6 - Projective flatness

Summary

The direct approach

We have seen in Chapter 4 that to each complex Riemann surface Σ_τ group G and integer k we can associate a vector space V(Σ_τ, G, k). We recall that this is defined as the space of holomorphic sections of the line-bundle L^k on the moduli space M_τ of holomorphic G^c-bundles on Σ_τ. The main result about these spaces is their projective flatness with respect to the parameter τ in Teichmöller space J. This means that the vector spaces V_τ form a holomorphic vector bundle V over J and that this has a natural connection whose curvature is a scalar.

In this chapter we shall review several different approaches to this basic question. We begin in this section by describing the ‘direct approach’, i.e. the one which most naturally fits in with the quantization ideas we have been discussing.
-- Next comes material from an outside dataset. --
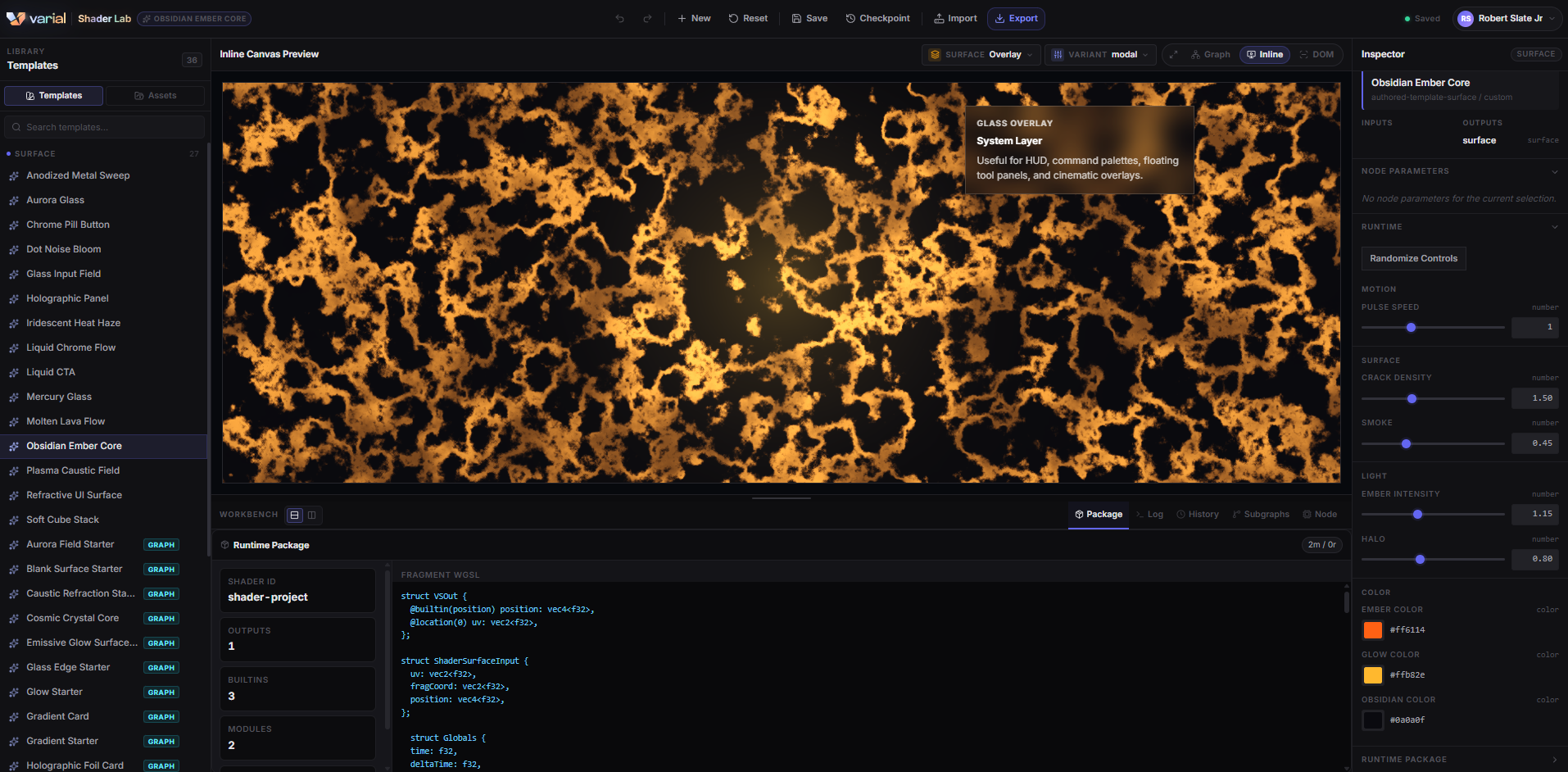Open the Surface Overlay dropdown
Image resolution: width=1568 pixels, height=772 pixels.
point(981,55)
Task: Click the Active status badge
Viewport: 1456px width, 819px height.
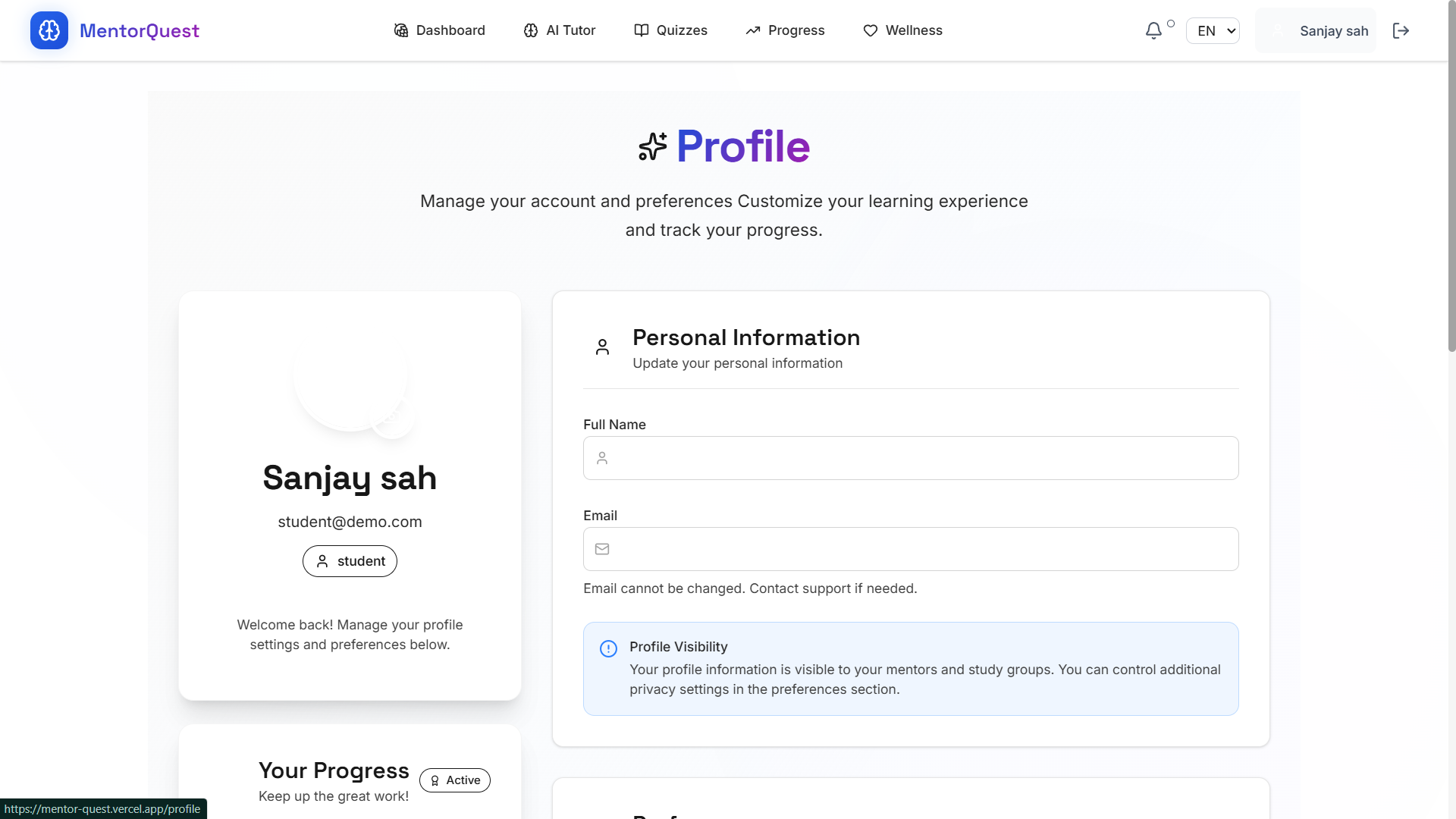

The idea follows on naturally from the discussion in Chapter 4 and may be summarized as follows.

As we have seen in Chapter 5 our moduli space M is a symplectic quotient of an infinite-dimensional affine space. If it were the symplectic quotient of a finite-dimensional affine space the result would be clear. Quantizing M is just taking the invariant part of the quantization of the affine space. Since this quantization is (projectively) independent of the choice of complex structure the same follows for the invariant part.

The difficulty is therefore entirely attributable to the infinitedimensionality of the space A of connections. If we write down the various formulae that express the projective independence of the quantization H of A we will find that they are obviously divergent.